■ Task requirements: Copy the listing below line for line, without any changes, and leave out the pictures.

■ Given records:

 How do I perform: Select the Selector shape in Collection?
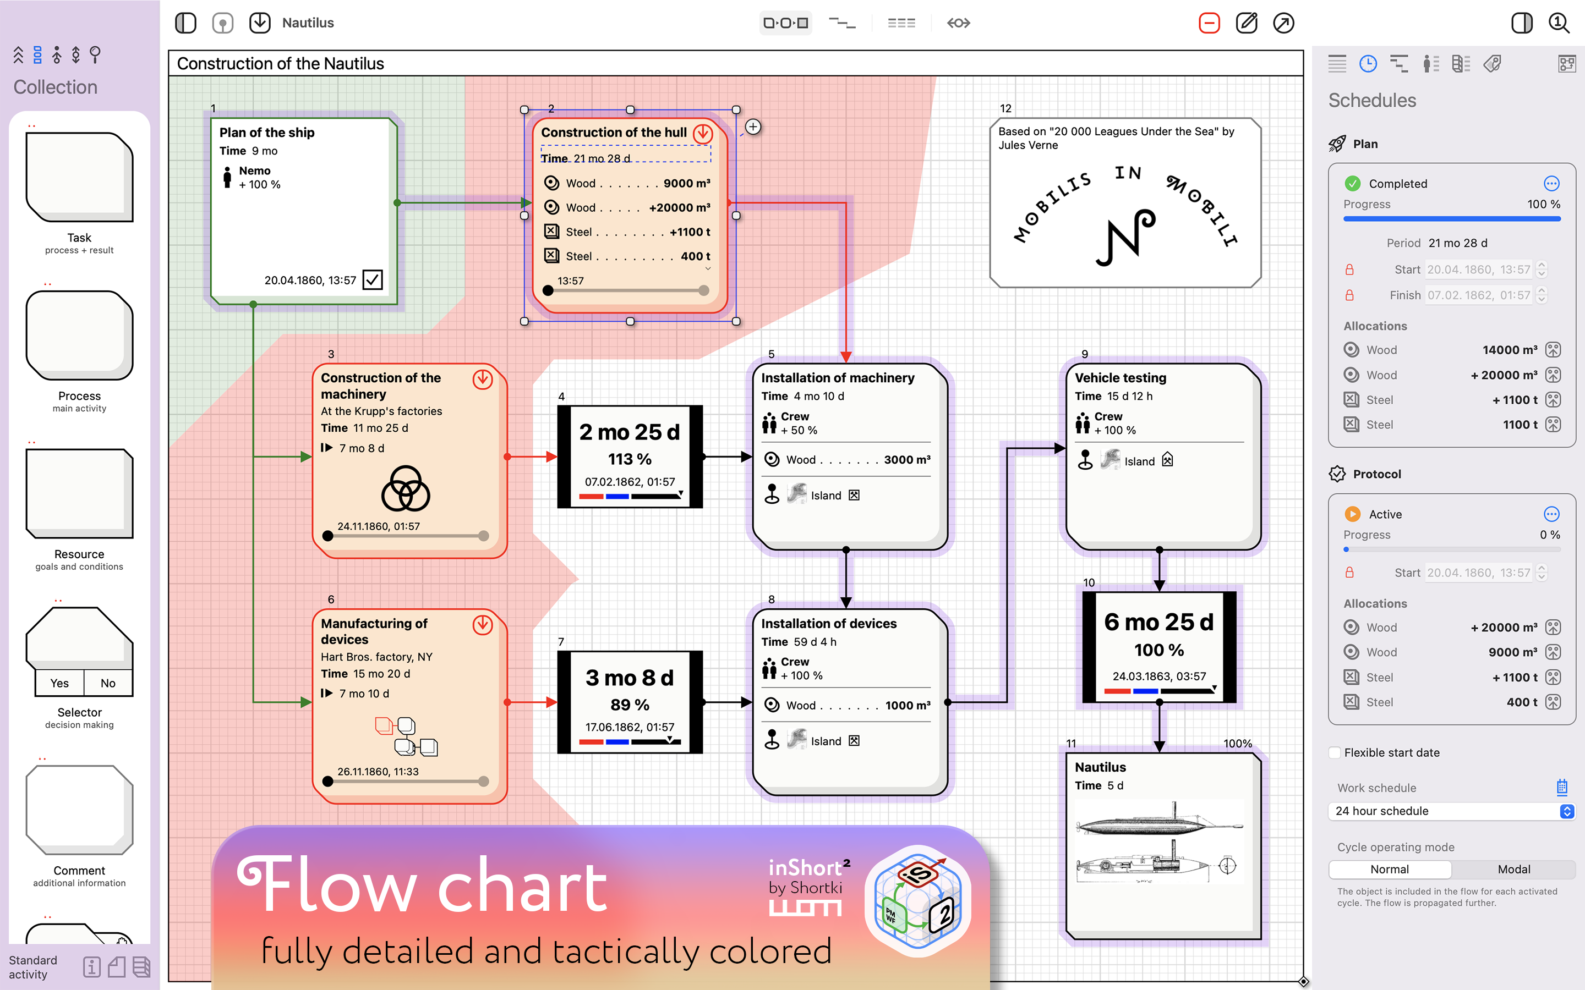click(79, 651)
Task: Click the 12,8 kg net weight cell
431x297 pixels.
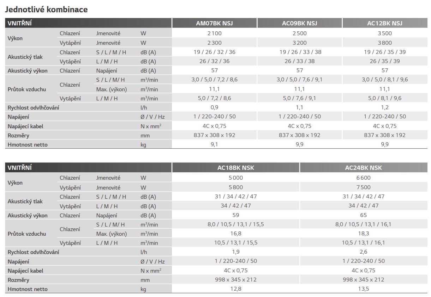Action: tap(235, 289)
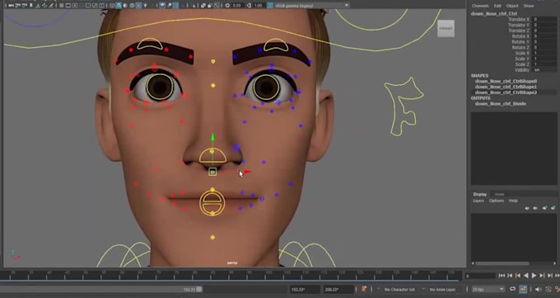Select down_Nose_ctrl_CtrlShape1 shape node

506,87
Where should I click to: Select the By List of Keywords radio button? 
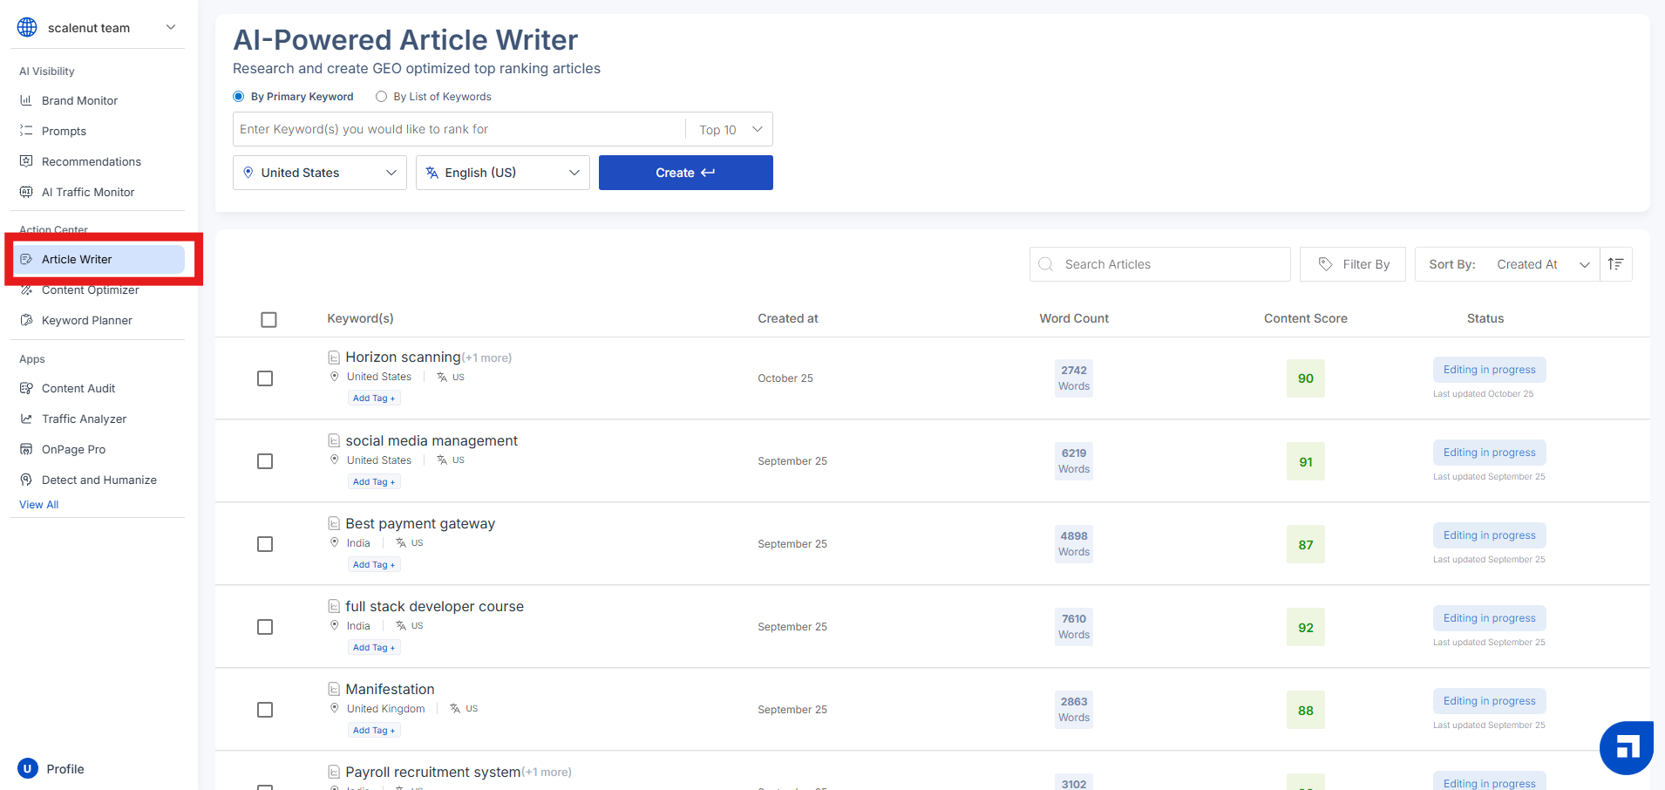coord(381,97)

■ Solution for this exercise:
 How do I perform: Select the Selector shape in Collection?
click(79, 651)
Task: Click the 12,8 kg net weight cell
431x297 pixels.
Action: tap(235, 289)
Select down_Nose_ctrl_CtrlShape1 shape node

506,87
Where should I click to: Select the By List of Keywords radio button? 
coord(381,97)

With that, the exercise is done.